J'hésite précisément parce que le monde est une question ironique : et toi que fais tu ? Chaque projet essayé est comme une réponse balbutiante dont le cheminement est dessiné par un tracé de voies fermées et ouvertes, d'aspérités et d'ustensiles, d'occasions et de murs. Mais cette réponse est aussitôt effacée par une autre. Le malaise de l'indécision est un contraste entre une prévision certaine et une indécision incertaine ; le cours du monde continue et moi je piétine ; de là naît l'impression d'être submergé, roulé par le flot : la rigueur de la prévision accable la débilité du futur projeté. On voit dès lors en quel sens est possible tel ou tel parti que je n'ai pas encore adopté : comme le projet arrêté, il est d'abord possible de cette possibilité de prévision qui est la permission même des choses ; cette possibilité "théorique" se compose en outre avec la possibilité "pratique" du projet lui-même ; mais celle-ci est à son tour affectée de son indice problématique ; la possibilité comme "modalité" de tout jugement théorique ou pratique, comme modification de la modalité catégorique (donc comme concept formel) vient donc compliquer la possibilité réelle, si l'on peut dire, ouverte par tout projet ; quand je dis : "il est possible, tout compte fait, que je ne quitte pas Paris" ; je désigne particulièrement le caractère problématique de mon projet inconsistant ; du même coup la possibilité corporelle, le pouvoir physique à demi éveillé est lui-même comme indécis et informe, et mon vague projet flotte à distance du réel, sans mordre sur la réalité ; aucun pouvoir ferme évoqué dans mon corps ne suture les possibilités projetées aux possibilités offertes par le cours du monde ; mes intentions sont comme désincarnées, cérébrales et menacent sans cesse de virer à l'irréel, à cet imaginaire qui annule la réalité au lieu d'annoncer sa transformation.

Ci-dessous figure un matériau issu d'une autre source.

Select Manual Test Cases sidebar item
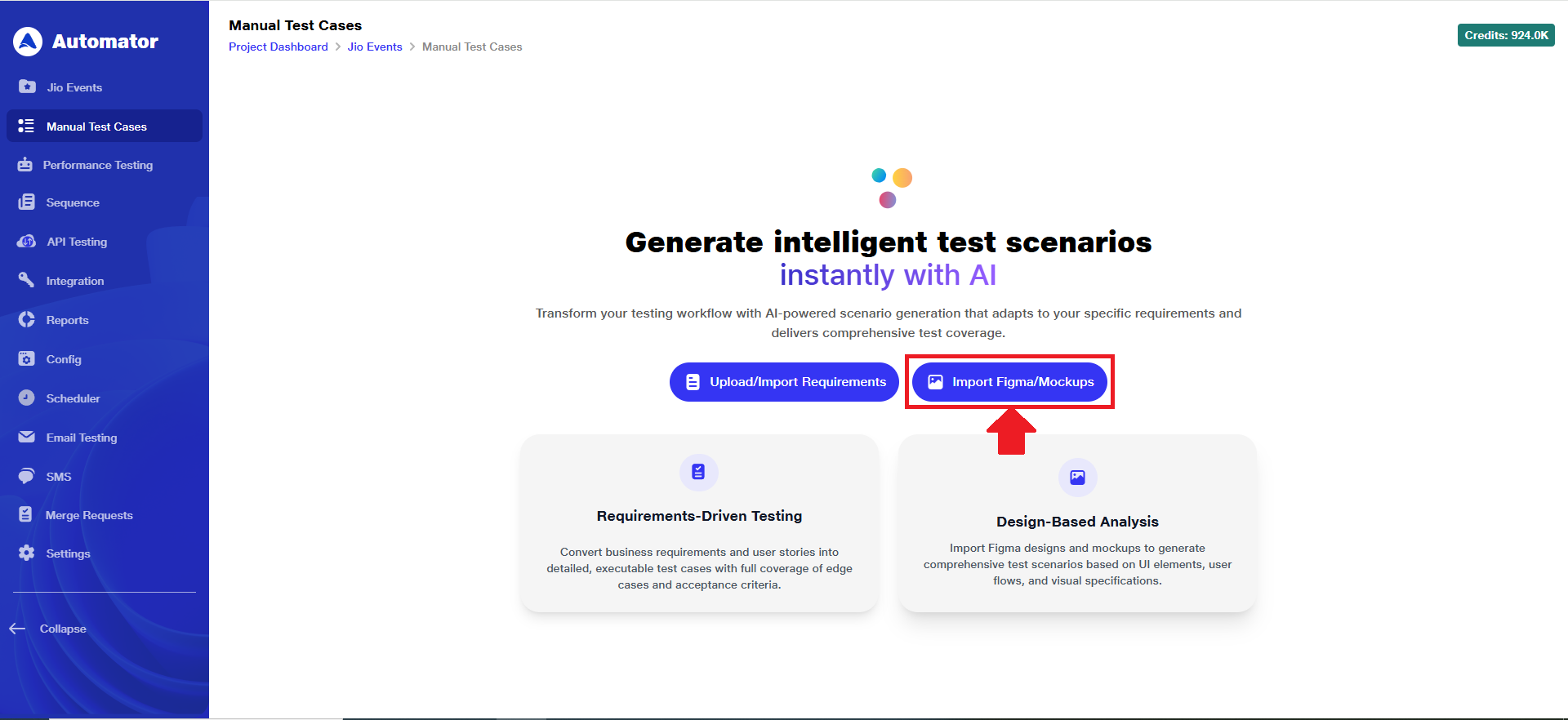 point(96,127)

2) Mais ce n'est pas seulement loin des choses que flottent mes intentions informes, mais en quelque façon loin de moi, sans que je puisse proclamer : "cette action c'est moi" ; l'imputation du projet est elle-même dubitative ; une conscience spectaculaire et irresponsable qui joue avec l'avenir est toujours prête à dégrader et abolir la volonté en travail. Cette modification du rapport à soi est solidaire de la modification du projet : en effet, dans le projet, je m'implique moi-même ; l'action anticipée est "à faire par moi" ; je me projette moi-même comme celui qui fera ; je m'impute l'action future en identifiant ce moi projeté au moi qui projette. Or dans l'hésitation l'inconsistance du sens projeté affecte le moi qui fera ; je ne sais quel moi je serai ; chaque projet éventuel propose un moi incertain ; ainsi le jeune homme qui n'a pas encore choisi sa carrière, se voit vaguement derrière un bureau ou sous la blouse du médecin sans affirmer encore : cet homme c'est moi ; je m'esquisse moi-même plusieurs sur le mode du "peut-être" ; le projet dubitatif me paraît étranger à moi-même parce que le moi qu'il implique n'est pas catégoriquement moi ; je ne me suis pas encore joint à l'un de ces "moi-même" qui flottent devant moi ; hésiter c'est essayer divers moi-même, c'est esquisser l'imputation. Il n'y a pas deux "moi", celui qui fera et celui qui maintenant veut ; de même que par une sorte de récurrence l'affirmation de quelque projet implique l'affirmation du moi qui fera, de même le doute sur quelque projet est aussi le doute sur moi-même. Je ne donne prise à aucune accusation, à aucune contestation avec autrui ; et pourtant je ne suis pas rien, je suis un moi sur le mode dubitatif ; je suis prêt à prendre sur moi un acte qui m'engendrera comme moi déclaré ; hésiter c'est déjà affronter le "on", m'arracher à la foule ; l'isolement perplexe dans lequel l'hésitation me recueille est déjà le signe de ma vocation volontaire ; tel un roi sans royaume, je suis une conscience inchoative qui n'a point encore adopté sa sphère de responsabilité.
Paul Ricœur, Philosophie de la volonté, 1. Le Volontaire et l'Involontaire [1950], Paris, Essais Points, 2009, p. 182-183.